§ **Extract**
CE  Vol.12 No.1 , January 2021
Use of Bioinformatics Technologies and Databases to Teach Analysis of Genetic Sequences to Undergraduate Students in Physics, Biotechnology, and Biology: The Specific Case of the SARS-CoV-2 Spike Protein
Abstract: Worldwide, the implementation of computational tools has allowed the advancement of our understanding, specifically, biotechnological information tools have made possible to tackle global challenges such as the COVID-19 pandemic; therefore, such tools are essential for science students. We propose an activity to teach the use of information and database biotechnologies and their utility for the alignment and comparison of sequences. We use as query sequence the corresponding to SARS-CoV-2 Spike protein in its closed state, and we compare it with 200 sequences obtained from the NCBI databases to identify the mutations and their domain. In the results, we show the frequency of the mutations, domain, and country of the isolated SARS-CoV-2 genome. The activity we propose is aimed at first-year undergraduate students in physics, biology, and biotechnology.

1. Introduction

SARS-CoV-2, the virus responsible for the COVID19 pandemic, has been the subject of several investigations. It was outbroken in late December 2019 in Wuhan, China, and on March 11, the World Health Organization increased the status to a maximum emergency and declared COVID-19 a Pandemic (World Health Organization, 2020a). SARS-CoV-2 is the causative agent of the severe acute respiratory syndrome and is characterized by an estimated average incubation period of 6.4 days, although it can vary from 2 to 11 days, and in some cases, it extends up to 14 days (Backer, Klinkenberg, & Wallinga, 2020; Lauer et al., 2020; Liu, Gayle, Wilder-Smith, &Rocklöv, 2020).

§ **Tasks to carry out**
1/ In one to three sentences, explain why the bioinformatics article considers biotechnological information tools essential for science students.
2/ Carry on the bioinformatics article from where it stops.
None of the lines play any part in this work.

§ **Data extracts**
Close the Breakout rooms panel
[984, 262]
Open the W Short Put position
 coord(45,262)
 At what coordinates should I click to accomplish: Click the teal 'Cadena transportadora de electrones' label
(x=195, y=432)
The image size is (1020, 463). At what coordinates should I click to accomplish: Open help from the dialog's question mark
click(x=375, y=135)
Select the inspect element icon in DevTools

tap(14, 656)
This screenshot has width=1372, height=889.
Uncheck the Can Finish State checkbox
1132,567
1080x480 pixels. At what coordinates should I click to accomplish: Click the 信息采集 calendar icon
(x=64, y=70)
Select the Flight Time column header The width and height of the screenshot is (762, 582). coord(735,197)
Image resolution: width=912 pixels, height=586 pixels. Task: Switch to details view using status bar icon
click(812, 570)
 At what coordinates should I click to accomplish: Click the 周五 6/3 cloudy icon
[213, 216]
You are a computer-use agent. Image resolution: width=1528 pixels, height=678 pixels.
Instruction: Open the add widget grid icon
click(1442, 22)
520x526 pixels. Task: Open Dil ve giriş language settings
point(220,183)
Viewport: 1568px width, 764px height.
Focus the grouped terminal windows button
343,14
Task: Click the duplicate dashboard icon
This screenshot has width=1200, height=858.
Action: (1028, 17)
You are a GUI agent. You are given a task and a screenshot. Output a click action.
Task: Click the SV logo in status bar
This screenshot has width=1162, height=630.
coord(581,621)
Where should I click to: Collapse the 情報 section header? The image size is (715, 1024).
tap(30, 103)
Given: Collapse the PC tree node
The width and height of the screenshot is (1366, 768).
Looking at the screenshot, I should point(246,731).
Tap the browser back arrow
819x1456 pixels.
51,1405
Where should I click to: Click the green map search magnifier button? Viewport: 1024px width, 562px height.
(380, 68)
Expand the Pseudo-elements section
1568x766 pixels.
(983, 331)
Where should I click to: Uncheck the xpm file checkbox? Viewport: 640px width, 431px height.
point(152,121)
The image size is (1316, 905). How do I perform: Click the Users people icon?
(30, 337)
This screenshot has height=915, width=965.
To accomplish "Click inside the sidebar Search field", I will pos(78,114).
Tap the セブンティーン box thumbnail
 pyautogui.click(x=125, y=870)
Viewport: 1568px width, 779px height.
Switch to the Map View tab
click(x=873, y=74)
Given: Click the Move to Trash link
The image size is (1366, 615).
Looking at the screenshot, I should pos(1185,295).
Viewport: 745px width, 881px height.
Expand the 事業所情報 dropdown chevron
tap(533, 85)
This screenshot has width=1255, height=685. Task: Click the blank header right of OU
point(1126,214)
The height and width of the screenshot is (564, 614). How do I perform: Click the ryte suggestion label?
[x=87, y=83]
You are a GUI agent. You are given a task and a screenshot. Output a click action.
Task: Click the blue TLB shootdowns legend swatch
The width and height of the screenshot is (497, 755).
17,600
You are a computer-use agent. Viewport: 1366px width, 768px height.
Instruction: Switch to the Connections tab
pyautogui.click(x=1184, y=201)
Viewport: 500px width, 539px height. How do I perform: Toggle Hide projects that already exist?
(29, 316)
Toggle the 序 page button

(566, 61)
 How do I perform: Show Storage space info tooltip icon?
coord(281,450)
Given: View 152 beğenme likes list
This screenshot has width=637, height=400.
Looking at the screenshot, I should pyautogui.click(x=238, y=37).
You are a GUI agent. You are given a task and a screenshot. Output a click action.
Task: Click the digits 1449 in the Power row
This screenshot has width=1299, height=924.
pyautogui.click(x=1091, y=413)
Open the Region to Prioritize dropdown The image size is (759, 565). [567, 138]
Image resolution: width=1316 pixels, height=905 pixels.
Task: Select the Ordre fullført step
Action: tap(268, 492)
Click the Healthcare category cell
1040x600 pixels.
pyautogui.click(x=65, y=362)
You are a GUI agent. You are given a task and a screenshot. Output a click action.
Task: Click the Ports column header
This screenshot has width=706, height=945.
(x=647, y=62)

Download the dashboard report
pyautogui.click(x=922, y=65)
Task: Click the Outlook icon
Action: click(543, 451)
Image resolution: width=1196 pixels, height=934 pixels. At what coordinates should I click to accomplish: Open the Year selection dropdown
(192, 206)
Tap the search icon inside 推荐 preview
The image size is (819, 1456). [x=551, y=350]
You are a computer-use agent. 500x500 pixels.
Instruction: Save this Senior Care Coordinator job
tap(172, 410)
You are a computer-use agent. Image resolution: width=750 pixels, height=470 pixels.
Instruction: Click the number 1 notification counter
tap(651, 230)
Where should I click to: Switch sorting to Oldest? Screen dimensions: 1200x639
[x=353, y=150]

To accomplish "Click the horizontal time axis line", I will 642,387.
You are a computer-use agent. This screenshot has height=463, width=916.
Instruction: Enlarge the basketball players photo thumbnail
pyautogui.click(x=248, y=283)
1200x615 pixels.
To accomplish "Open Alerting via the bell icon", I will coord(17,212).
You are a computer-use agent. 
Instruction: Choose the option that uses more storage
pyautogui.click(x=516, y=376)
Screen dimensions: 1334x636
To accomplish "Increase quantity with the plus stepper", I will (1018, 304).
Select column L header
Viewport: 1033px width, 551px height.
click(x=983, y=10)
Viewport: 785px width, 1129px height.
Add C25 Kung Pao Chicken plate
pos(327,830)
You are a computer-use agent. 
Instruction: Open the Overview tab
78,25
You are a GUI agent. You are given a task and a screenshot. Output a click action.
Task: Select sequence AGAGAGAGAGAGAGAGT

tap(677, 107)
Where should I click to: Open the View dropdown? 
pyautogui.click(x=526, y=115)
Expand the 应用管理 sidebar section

§ **Results**
1/ The article says computational tools have advanced our understanding worldwide. In particular, biotechnological information tools have made it possible to tackle global challenges such as the COVID-19 pandemic, so science students need them.

2/
For the development of the activity, it is necessary to describe the genomic organization and the main characteristics of the virus. In general, CoVs are pleomorphic viruses that contain crown-shaped peplomers with a size of 80 - 160 nM and positive-sense single-stranded RNA (ssRNA+) genome of 27 - 32 kb. The SARS-CoV-2 virus has a 96% similarity with the genome of a bat coronavirus (RaTG13) and similar composition to SARS-CoV-1 (70% - 80%) and MERS-CoV (50%); all of them have emerged from animal reservoirs and are classified within the β-coronavirus (Lu et al., 2020; Zhou et al., 2020; Sun, Yang, Sun, & Su, 2020; Wu, Zhao, Yu, Chen, Wang, & Song, 2020; Taiaroa et al., 2020). The SARS-CoV-2 genome has been completely sequenced and is composed of 29,033 nucleotides that include at least ten open reading frames (ORF), of which the ORF1a/b correspond to 2/3 of the viral RNA and are translated into two large overlapping polyproteins, pp1a and pp1ab, encoding 16 non-structural proteins (NSPs); while the rest of the ORF encodes structural and accessory proteins (Li, Geng, Peng, Meng, & Lu, 2020; Taiaroa et al., 2020). The structural proteins that make up the virus are Spike (Spike or S), nucleocapsid (N), matrix (M), and envelope (E) (Cascella, Rajnik, Cuomo, Dulebohn, & Di Napoli, 2020

The complementary domains of the Spike protein are the N-terminal domain (NTD), the fusion peptide (FP), the heptads 1 and 2 (HR1, HR2), the central helix (CH), and the connecting domain (CD) (Figure 1), whose specific functions are fundamental in the fusion process between the viral envelope and the membrane of the host cell.

The COVID 19 pandemic is a phenomenon that impacted all sectors of society.

Figure 1. Structure of the SARS-CoV-2 Spike protein. The localization of the domains is based on Walls, Park, Tortorici, Wall, McGuire, & Veesler, 2020.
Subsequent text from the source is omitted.